Erstens: Welche Lösungsvarianten wurden für die Unterbringung der Sammlung des ehemaligen Nord

seemuseums – Landeseigentum – durch die Projektgruppe unter Beteiligung der BEAN, des Fördervereins Nordseemuseum, des Senators für Kultur, der Stadtbau und des Übersee-Museums Bremen erarbeitet?

Zweitens: Existiert für die derzeit in der Presse dargestellte Lösung ein tragfähiges Finanzierungskonzept, und wenn ja, wie sieht es aus?

Die Anfrage wird beantwortet von Herrn Senator Kastendiek.
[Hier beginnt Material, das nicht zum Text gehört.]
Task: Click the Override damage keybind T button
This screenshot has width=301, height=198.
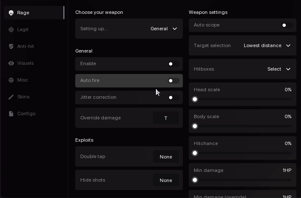Action: coord(166,118)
Herr Präsident, meine Damen und Herren! Für den Senat beantworte ich die Anfrage wie folgt:

Zu eins: Die unter Federführung des Dezernats IV des Magistrats der Stadt Bremerhaven in den vergangenen Jahren in der Arbeitsgruppe „Nordseemuseum“ erarbeiteten Lösungsvarianten zur weiteren, modernisierten Unterbringung der seit dem Jahr 1921 bestehenden Landessammlung basieren auf verschiedenen Standortprüfungen, insbesondere im Gebiet Alter/Neuer Hafen. Untersucht wurden die folgenden möglichen Standorte: ehemaliges Hydraulikgebäude an der Kaiserschleuse, Weserforum Columbuscenter, Phänomenta im ehemaligen Gewürzlager Fischereihafen und die ehemalige Rogge-Halle am Neuen Hafen sowie die Mitnutzung des Klimahauses.

Auf Grundlage des Beschlusses des Magistrats vom 10. Dezember 2003 zur Rekonstruktion der RoggeHalle konzentrierten sich die Planungen der Arbeitsgruppe „Nordseemuseum“ seit dem Jahr 2004 auf diesen Standort. Inzwischen ist in der gemeinsamen Erklärung von Bürgermeister Böhrnsen, Bürgermeister Röwekamp, Oberbürgermeister Schulz und Bürgermeister Teiser zu den Investitionen in Bremerhaven ein Standort im Gebiet des Schaufensters Fischereihafen in Aussicht genommen worden.

Zu zwei: Es existiert bisher noch kein konkretes Finanzierungskonzept. Die Bürgermeister haben vereinbart, dass zur Präsentation der Landessammlung „Nordseemuseum“ im Gebiet des Schaufensters Fischereihafen bis zu einer Million Euro zur Verfügung gestellt werden. Die Betriebskosten sind kommunale Angelegenheit. Einzelheiten werden derzeit konkretisiert. – Soweit die Antwort des Senats!

Frau Kollegin Hoch, haben Sie eine Zusatzfrage?

Herr Senator, kennen Sie die neueste Entwicklung, dass jetzt wieder auf Seiten der SPD-Fraktion vom Standort Fischereihafen abgerückt wird und wieder das Konzept der Rogge-Halle im Gespräch ist? Wie bewerten Sie das?

Bitte, Herr Senator!

Ich habe heute Morgen mit großer Aufmerksamkeit aus dem „Weser-Kurier“ die Diskussionslage in der SPD-Fraktion in Bremerhaven zur Kenntnis genommen. Da es eine kommunale Angelegenheit ist und es immer ein kluges Prinzip ist, sich aus diesen kommunalen Angelegenheiten der freiesten Gemeinde Deutschlands herauszuhalten, glaube ich, dass es auch bei diesem Thema etwas klüger ist, dann die Entscheidungsprozesse in Bremerhaven zu begleiten, aber jetzt an dieser Stelle nicht zu bewerten. Der finanzielle Rahmen, in dem sich das Land an der Investition beteiligt, ist dargestellt worden: eine Million Euro!